[Input]
● ● ● ●
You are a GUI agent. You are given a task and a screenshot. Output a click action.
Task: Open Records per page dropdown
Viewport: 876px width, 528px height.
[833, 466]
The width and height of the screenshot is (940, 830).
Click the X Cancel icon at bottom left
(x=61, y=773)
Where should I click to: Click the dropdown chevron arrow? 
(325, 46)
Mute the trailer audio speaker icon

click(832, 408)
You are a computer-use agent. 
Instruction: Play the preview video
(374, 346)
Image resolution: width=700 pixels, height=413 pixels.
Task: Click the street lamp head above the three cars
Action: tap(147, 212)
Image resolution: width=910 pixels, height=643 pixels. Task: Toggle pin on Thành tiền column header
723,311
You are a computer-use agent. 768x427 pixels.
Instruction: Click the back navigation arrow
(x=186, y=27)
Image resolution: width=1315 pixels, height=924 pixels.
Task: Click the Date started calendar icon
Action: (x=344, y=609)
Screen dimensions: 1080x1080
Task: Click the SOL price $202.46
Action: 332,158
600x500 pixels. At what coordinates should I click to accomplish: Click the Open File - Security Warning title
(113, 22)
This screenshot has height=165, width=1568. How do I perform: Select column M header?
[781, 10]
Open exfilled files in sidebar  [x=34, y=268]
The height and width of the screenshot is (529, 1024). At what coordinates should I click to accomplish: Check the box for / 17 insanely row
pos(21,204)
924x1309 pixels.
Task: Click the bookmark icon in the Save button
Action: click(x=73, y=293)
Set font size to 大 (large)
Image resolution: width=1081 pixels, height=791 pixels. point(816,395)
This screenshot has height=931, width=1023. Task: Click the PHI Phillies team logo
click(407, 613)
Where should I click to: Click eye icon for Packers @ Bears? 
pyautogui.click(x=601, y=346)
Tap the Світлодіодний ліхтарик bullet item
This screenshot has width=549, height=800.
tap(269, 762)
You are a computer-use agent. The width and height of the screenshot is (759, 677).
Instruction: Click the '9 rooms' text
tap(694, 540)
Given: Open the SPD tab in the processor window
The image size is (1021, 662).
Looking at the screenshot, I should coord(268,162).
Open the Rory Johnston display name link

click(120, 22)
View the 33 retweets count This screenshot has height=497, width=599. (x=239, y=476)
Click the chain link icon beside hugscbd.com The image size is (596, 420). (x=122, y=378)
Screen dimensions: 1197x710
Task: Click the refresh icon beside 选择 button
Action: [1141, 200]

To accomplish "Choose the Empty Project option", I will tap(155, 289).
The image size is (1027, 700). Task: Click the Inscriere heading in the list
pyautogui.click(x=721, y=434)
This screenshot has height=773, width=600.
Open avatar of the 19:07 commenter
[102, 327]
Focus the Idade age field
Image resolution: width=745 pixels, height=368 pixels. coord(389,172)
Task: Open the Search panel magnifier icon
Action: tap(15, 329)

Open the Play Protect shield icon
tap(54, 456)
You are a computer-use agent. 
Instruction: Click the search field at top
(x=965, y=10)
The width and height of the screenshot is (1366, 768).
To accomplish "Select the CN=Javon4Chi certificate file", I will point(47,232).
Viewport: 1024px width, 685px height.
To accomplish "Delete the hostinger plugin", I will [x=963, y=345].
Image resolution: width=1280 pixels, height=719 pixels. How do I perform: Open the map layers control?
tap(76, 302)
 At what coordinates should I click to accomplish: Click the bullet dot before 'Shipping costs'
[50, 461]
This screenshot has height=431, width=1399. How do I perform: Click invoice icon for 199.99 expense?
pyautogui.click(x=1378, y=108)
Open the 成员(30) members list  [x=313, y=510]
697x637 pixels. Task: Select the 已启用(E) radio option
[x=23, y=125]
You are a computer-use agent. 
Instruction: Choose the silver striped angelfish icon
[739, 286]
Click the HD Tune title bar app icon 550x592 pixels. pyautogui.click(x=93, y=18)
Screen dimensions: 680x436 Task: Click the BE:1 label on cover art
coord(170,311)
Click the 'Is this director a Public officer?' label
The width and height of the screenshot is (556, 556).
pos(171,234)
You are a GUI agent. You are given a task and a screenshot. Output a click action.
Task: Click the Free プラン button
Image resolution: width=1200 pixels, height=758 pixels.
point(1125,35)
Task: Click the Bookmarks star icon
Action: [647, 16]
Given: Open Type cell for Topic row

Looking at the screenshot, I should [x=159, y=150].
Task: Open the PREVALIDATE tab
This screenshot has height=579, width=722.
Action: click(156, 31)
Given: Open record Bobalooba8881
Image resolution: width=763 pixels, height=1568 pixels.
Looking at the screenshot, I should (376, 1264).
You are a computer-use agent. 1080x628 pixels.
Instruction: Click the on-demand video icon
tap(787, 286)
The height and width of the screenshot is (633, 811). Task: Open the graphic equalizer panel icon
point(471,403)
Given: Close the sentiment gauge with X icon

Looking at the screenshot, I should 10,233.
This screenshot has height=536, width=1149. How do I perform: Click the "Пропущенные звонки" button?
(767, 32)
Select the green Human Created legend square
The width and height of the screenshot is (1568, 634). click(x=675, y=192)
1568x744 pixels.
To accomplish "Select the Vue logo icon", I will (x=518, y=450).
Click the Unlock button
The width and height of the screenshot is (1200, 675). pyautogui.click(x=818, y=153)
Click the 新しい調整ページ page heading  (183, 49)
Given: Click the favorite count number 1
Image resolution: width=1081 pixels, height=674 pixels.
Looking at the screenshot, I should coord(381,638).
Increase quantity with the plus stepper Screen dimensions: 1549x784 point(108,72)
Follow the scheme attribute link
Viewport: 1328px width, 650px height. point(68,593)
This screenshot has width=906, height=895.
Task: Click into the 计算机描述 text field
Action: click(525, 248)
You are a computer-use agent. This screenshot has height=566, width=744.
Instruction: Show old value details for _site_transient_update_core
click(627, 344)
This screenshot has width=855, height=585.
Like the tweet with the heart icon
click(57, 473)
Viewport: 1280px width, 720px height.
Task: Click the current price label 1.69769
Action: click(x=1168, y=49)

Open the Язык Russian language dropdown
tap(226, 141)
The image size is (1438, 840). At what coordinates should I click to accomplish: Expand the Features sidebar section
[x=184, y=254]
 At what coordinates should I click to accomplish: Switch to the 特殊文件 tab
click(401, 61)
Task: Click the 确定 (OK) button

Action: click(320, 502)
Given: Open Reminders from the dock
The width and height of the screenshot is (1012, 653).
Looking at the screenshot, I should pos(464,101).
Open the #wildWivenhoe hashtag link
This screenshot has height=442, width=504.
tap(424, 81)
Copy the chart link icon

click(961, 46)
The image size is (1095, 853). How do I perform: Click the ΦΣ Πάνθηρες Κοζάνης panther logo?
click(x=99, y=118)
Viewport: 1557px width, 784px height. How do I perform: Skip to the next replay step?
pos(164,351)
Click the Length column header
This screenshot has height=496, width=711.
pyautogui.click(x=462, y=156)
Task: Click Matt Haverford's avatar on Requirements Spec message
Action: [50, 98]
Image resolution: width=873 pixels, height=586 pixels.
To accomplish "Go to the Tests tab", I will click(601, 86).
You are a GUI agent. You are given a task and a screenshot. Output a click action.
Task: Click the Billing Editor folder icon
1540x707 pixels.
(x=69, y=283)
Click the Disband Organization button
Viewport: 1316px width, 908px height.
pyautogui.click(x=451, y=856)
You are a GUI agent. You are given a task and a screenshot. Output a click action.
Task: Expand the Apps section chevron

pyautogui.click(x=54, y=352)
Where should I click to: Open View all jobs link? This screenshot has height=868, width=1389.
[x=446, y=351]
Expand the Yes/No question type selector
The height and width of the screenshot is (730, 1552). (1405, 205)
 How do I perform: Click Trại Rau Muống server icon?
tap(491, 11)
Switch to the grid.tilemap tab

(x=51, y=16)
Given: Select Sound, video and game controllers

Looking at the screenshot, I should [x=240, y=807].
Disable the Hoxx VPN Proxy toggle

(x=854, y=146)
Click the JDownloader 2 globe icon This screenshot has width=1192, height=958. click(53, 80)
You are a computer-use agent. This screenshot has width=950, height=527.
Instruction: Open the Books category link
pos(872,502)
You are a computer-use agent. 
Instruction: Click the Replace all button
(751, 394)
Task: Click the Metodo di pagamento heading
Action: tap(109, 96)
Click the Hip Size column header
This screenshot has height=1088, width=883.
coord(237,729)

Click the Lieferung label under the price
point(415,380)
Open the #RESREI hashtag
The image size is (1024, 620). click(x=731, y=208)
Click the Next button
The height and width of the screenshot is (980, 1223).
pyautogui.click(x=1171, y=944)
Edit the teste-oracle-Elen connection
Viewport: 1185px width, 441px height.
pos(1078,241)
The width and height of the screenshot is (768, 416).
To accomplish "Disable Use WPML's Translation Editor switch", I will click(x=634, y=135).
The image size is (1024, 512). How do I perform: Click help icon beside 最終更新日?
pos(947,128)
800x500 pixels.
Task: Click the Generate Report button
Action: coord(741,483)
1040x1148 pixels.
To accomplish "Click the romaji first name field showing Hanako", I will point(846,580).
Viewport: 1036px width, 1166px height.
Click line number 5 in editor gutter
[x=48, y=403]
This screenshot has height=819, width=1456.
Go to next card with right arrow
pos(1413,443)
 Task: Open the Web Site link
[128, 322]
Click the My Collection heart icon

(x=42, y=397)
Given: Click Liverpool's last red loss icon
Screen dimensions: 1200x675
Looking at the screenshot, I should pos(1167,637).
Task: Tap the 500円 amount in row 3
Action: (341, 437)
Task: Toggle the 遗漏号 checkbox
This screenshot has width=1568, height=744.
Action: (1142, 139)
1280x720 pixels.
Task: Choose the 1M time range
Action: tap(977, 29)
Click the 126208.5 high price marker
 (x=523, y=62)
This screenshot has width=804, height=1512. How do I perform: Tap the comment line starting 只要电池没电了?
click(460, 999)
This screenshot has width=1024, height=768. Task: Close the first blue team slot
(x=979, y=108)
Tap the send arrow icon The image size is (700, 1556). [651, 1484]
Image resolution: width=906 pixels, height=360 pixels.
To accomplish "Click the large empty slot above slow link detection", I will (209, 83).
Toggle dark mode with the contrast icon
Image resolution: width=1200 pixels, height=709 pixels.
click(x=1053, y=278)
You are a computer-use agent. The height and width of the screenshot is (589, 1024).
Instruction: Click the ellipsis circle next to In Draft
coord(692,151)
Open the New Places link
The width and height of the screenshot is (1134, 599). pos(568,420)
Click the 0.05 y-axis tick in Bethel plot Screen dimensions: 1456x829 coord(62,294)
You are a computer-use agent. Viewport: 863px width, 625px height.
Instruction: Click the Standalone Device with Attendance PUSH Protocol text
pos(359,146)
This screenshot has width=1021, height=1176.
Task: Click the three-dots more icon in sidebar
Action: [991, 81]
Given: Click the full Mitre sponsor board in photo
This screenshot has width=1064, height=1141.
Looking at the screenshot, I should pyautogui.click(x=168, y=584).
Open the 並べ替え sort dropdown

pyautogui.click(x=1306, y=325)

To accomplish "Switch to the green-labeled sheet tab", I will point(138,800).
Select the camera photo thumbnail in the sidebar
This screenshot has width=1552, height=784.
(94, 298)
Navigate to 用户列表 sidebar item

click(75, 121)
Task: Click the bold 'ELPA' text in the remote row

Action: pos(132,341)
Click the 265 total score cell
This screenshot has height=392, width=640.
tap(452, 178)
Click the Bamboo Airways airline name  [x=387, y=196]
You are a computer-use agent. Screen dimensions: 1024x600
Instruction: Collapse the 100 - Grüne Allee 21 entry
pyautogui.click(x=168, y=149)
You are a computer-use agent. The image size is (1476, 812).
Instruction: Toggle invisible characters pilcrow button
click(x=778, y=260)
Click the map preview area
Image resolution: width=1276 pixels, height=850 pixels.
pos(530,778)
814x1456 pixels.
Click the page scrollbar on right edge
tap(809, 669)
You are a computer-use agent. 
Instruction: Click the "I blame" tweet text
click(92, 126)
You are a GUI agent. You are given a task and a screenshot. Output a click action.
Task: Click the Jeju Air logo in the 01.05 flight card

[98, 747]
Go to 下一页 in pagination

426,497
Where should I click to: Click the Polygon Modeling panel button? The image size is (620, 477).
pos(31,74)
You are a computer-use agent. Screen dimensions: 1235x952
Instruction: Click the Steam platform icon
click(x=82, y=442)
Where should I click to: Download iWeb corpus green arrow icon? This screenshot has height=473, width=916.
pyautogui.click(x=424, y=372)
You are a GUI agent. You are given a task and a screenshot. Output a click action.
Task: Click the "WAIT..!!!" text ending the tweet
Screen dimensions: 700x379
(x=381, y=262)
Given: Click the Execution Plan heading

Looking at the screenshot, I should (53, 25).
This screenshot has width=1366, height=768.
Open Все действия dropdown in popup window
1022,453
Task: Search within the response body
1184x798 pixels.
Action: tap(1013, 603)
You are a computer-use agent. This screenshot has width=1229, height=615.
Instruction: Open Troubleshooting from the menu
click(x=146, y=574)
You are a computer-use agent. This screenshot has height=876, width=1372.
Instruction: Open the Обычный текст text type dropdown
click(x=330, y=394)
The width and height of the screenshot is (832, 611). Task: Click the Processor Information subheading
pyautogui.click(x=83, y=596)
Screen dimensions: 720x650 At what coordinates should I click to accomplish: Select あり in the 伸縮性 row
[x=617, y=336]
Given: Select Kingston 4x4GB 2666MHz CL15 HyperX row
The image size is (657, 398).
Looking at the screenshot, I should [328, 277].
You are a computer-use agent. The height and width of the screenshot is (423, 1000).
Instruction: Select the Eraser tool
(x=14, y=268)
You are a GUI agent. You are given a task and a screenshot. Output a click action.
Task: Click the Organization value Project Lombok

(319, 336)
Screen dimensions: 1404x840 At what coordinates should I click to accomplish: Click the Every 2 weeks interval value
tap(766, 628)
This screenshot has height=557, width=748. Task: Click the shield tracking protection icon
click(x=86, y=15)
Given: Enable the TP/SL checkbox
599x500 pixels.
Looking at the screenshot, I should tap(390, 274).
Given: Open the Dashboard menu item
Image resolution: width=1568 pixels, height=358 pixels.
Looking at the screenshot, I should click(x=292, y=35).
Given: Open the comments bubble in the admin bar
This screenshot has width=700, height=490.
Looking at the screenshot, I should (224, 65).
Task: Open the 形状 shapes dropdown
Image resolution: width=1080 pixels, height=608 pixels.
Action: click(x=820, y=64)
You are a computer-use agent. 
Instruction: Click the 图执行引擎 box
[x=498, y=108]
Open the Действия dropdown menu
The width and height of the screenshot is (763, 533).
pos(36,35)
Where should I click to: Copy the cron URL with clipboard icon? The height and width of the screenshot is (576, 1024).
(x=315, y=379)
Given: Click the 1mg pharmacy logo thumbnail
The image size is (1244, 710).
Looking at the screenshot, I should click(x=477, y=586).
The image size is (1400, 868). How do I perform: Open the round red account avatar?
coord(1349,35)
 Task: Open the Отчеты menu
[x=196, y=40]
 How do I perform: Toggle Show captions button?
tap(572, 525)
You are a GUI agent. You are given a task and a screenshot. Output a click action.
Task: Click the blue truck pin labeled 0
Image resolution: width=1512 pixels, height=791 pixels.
● ● ● ●
[Problem requirements] A bare number is expected: how many lines above contain the word "checkbox"?

[Answer below] 2